In 2018/19, some 47,000 people made use of its combined bobsleigh and luge track and cross-country skiing and biathlon trails, and over 50,000 made the most of its hiking and mountain bike trails. The Complex generated revenue of just over USD 2,500,000 for the 12-month period.
Listed on the American National Register of Historic Places, the combined sliding track has undergone several refurbishments and modifications since the construction of the original natural bobsleigh track for the Olympic Winter Games in 1932. Regarded as one of the most technically demanding sliding tracks in the world, it regularly stages World Cup events and hosted the IBSF World Championships for a ninth time in 2012. Lake Placid will next host the IBSF World Championships in 2025.
The track, which is the training base for the USA bobsleigh/skeleton team, also staged the Para Sport World Cup in 2017, the 2018 North American Cup, and the 2019 Intercontinental Cup. Elite US and international athletes completed 19,000 trips around its 20 curves in the 2017/18 season, while more than 37,000 tickets were sold for the Lake Placid Bobsled Experience, which gives visitors the chance to ride down the track. Now running alongside it is the Cliffside Coaster, which opened in October 2020. The USA’s longest mountain roller coaster at 1.4 miles long, it has already become a very popular attraction.

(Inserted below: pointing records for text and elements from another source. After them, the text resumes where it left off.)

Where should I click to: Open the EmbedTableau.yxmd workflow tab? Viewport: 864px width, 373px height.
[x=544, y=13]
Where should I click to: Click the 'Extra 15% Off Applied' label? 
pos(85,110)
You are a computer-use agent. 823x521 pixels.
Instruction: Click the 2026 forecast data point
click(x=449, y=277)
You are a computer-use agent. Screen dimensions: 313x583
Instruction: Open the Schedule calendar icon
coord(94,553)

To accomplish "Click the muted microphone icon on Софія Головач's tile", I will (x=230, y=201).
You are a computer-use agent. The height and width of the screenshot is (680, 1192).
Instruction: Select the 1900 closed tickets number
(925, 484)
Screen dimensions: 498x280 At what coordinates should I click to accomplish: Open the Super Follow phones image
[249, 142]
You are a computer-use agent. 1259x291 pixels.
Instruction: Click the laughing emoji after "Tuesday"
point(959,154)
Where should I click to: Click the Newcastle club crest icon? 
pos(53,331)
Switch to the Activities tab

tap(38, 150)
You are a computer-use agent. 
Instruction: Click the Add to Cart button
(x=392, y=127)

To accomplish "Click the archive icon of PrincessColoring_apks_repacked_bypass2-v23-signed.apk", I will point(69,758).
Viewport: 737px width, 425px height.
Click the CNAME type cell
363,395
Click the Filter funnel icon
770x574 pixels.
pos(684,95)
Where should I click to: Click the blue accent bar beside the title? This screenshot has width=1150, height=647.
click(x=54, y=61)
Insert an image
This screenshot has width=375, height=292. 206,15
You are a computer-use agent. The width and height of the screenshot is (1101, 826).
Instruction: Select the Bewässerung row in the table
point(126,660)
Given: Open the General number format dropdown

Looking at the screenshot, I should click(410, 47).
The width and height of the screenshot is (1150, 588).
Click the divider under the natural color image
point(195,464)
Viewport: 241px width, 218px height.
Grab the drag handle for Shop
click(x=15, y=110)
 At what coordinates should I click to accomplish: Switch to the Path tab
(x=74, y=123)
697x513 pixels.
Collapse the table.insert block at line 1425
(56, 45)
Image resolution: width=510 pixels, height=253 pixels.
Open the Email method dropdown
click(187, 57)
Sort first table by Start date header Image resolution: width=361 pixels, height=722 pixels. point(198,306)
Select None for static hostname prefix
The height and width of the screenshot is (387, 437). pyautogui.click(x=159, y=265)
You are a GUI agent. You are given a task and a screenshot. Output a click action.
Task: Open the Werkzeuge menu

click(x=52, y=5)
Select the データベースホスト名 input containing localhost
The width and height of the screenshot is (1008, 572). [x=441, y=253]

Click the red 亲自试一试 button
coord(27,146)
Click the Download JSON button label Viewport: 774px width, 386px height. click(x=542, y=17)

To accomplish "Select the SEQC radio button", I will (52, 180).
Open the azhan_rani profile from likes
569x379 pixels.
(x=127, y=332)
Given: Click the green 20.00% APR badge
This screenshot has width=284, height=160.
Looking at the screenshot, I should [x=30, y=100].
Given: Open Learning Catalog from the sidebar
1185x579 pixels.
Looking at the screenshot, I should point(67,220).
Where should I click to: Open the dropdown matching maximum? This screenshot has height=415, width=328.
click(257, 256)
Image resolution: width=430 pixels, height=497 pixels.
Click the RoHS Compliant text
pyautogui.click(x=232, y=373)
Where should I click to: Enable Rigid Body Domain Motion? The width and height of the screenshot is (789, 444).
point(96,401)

The Complex’s existing 56 kilometres of separate cross-country and biathlon trails, which were built for the 1980 Olympic Winter Games and offer approximately 150 days of skiing a year, were recently replaced by a new, combined system of trails. Regularly groomed and patrolled, these existing trails are used by cross-country skiers of all abilities and also host annual events such as the Lake Placid Loppet and the Empire State Winter Games.
With a view to attracting more visitors in the summer months, Mount Van Hoevenberg’s already extensive system of hiking and cycling trails will be expanded and new signage installed in 2021. With traffic congestion an issue on nearby hiking trails, plans are in place to offer hikers parking spaces at Lake Placid’s other Olympic venues and transport them to the trails on electric buses.
Run by the New York Olympic Regional Development Authority (ORDA) and owned jointly by ORDA and the community, the Complex is undergoing extensive refurbishment in preparation for the 2023 Winter World University Games. The programme includes the construction of a combined cross-country skiing/biathlon stadium that will be linked by a bridge to a new lodge. The lodge features a new indoor start/push track, a climbing wall, competition rooms and lounges, and aims to enhance the appeal of the Complex among recreational and amateur athletes and to generate more revenue. By the time these improvements are completed, it is hoped that the Complex will attract 200,000 visitors a year.